According to a study published in the journal PLOS Medicine, many healthcare providers in China–especially those at village clinics and township health centres–fail to correctly manage tuberculosis (TB) cases.
Despite recent reductions in prevalence, China still faces a significant TB burden, especially in poor rural areas of the country. In the new study, researchers sent unannounced standardized patients (SPs) presenting with classic pulmonary TB symptoms to providers in 46 village clinics, 207 township health centres and 21 county hospitals. In all, 247 interactions with providers were assessed against international and national standards of TB care.

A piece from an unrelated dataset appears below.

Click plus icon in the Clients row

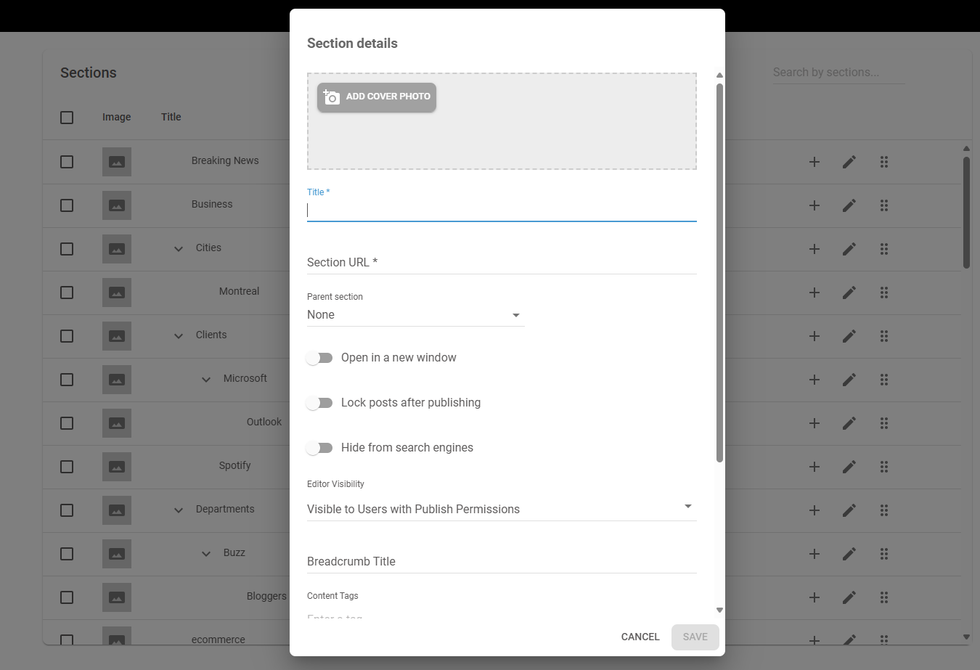tap(814, 336)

Overall, 41% (111 of 274 SPs) were correctly managed, with a referral, chest X-ray or sputum test ordered based on the symptoms. Antibiotics unrelated to the treatment of TB were prescribed in 168 interactions (61.3%; 95% confidence interval [CI] 55-67%). Correct management proportions were higher at county hospitals compared to township health centres (odds ratio [OR] 0.06, CI 0.01-0.25, p<0.001) and compared to village clinics (OR 0.02, CI 0.0-0.17, p<0.001).
When the researchers tested the same physicians on their knowledge about TB, they were aware of correct management 45% more often than they had carried out these correct practices. Given significant deficits in quality of care, reforms encouraging the first contact with village providers in rural areas would undermine further progress against tuberculosis in China unless substantial efforts are also made to improve the management of patients with suspected TB in village clinics and township health centres.

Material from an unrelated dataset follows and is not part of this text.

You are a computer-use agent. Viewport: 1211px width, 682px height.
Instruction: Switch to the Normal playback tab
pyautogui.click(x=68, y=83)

The current study found similar deficits among providers in India. In an accompanying Perspective, Carlton Evans of Imperial College London and colleagues discuss the need to close the "know-do gap," the disconnect between provider's knowledge of TB recommendations and what they actually do in the clinic. The new research, they point out, highlights the fact that new TB interventions are not the only challenge to addressing the disease.
The study authors wrote, “To be effective, better tests, pills and TB policies should be integrated with interventions addressing the factors limiting access to TB care and urgently require a greater emphasis on assessing and improving TB care as an integrated component of the basic universal healthcare that people receive in the real world."